Desde el ecologismo social ponemos encima de la mesa la necesaria relocalización de la economía, el ajuste a los límites físicos de los territorios y la producción y acceso, sobre todo de alimentos, energía y agua con base fundamentalmente local. Hablamos también de poner las vidas en el centro, de las asalariadas y las que trabajan sin salario. Paradójicamente, esta relocalización de la economía, aprender a vivir con los recursos cercanos es fundamental para frenar la expulsión de personas de sus territorios y garantizar su derecho a permanecer en ellos, teniendo en cuenta que una parte de los desplazamientos forzosos ya será inevitable y que tenemos la obligación de organizarnos para acoger a aquellos con los que hemos contraído una deuda ecológica y no tienen dónde volver. Adoptar principios de suficiencia, equitativos y justos, es condición necesaria para la solidaridad dentro y fuera de nuestras fronteras.

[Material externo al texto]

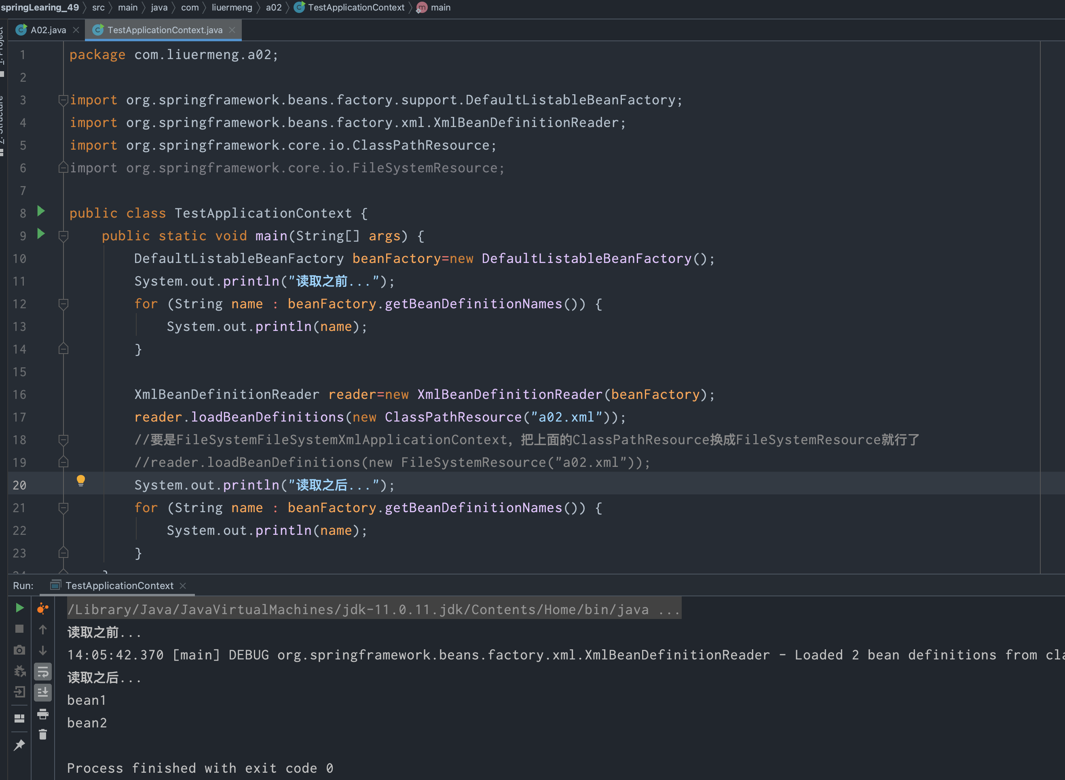Click the liuermeng breadcrumb

click(x=232, y=8)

En este marco los ecofeminismos proporcionan elementos para la reflexión y la praxis absolutamente fundamentales. Contribuyen a desmantelar ese abismo que separa ficticiamente humanidad y naturaleza; establecen la importancia material de los vínculos y las relaciones; se centran en la imanencia y vulnerabilidad de los cuerpos y la vida humana; y dan vuelta a las prioridades, situando la reproducción natural y social como elementos, indisociables entre sí, y cruciales para el metabolismo social.

*Ingeniera agrícola, antropóloga y una de las referentes destacadas del ecofeminismo en Europa.

**Artículo publicado originalmente en el nº 100 de la Revista Ecologista y en la Revista El Viejo Topo.